Varsity sports started with a bang this week. Upper school girls’ volleyball won in two straight sets against Coolidge, winning the first set 25-13, and the second set 25-6. Senior, Geovanna Diaz, led the way with 17 serves, including three aces.  The team is coached by Ms. Latham. Also the varsity boys’ soccer team beat Flint Hill on Tuesday 3-2. The team is coached by Mr. Edwards-Stuart and Mr. Slager.

Social Contract

Social Contract

In Mr. Lawrence Liu’s Upper School Government class, students are discussing the purpose of government and evaluating whether the most important role is keeping order or protecting individual rights. Students are reading excerpts from Thomas Hobbes’ Leviathan and summaries of John Locke’s view of government. The discussion will help students work on asking questions, citing texts, and evaluating each other’s thoughts. This type of discussion helps build substantive knowledge of history and philosophy and the practical skills necessary to evaluate and think critically. Mr. Liu, who worked as a lawyer both in private practice and in a federal agency, uses his legal expertise and experience in the classroom to help deepen students’ understanding. 

Lining Up Summer Reading

Lining Up Summer Reading

Students in various English classes are reflecting on summer reading through writing and projects. In Ms. Peale’s seventh grade class, students are writing essays about their summer choice books.
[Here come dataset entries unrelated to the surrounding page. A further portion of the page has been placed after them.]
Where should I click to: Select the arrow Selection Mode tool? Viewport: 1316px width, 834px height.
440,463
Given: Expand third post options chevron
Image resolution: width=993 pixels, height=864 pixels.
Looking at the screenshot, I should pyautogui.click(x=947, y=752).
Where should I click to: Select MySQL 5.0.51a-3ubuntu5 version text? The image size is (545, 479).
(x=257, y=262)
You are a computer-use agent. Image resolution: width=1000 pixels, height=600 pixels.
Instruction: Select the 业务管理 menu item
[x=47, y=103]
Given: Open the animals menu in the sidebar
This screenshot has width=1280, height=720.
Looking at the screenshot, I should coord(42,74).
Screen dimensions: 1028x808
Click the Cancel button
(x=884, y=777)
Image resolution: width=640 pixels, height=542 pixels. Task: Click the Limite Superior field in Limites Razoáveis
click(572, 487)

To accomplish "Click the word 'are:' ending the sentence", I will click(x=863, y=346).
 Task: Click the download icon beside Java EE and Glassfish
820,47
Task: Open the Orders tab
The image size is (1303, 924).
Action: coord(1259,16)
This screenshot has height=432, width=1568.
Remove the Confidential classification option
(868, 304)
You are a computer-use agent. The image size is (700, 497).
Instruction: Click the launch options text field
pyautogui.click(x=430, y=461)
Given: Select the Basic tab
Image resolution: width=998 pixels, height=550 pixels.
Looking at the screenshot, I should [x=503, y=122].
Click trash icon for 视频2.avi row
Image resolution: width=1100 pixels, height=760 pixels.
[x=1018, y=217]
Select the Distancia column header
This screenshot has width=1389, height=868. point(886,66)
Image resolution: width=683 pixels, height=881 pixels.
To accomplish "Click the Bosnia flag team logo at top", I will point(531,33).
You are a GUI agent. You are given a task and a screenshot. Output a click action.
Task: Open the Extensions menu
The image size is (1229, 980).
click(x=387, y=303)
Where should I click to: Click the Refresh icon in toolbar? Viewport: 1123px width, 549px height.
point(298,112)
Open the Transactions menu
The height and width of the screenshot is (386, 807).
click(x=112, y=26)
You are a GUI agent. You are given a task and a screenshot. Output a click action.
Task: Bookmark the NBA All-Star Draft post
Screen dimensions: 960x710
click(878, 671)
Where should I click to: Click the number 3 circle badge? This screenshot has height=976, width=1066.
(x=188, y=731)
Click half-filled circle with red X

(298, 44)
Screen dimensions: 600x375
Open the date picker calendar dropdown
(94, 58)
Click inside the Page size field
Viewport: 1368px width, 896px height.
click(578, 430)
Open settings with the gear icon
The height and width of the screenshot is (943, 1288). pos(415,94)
In eighth grade, students are writing narrative poems to demonstrate the experience of the different narrators in the book Refugee. Students in Ms. Alston’s ninth grade class are making a timeline of the events in their summer reading book How the Garcia Girls Lost Their Accents, putting the story, which is in reverse chronological order, into the correct order and choosing the most significant events.  Students in AP Language will be presenting to the class using emblematic images from history, art, or popular culture to help express ideas about the graphic novel of Abraham Lincoln’s “Gettysburg Address” talking about the relationship between words and image. 

Take Note!

Take Note!

Last Friday Ms. Melissa Vercammen’s choir class took their music outdoors for a kinesthetic test of their music knowledge. Students lined up along the lines on the blacktop by the lunch tables and had to move their bodies in line with different slabs of pavement to name that note. Students cheered each other on as players were eliminated, testing to see their knowledge of notes using physical space to represent the different letters. Ms. Vercammen, who has been a member of our faculty for more than a decade, is the chair of the arts department and teaches choir, music and Jazz band for students in 8th through 12th grade.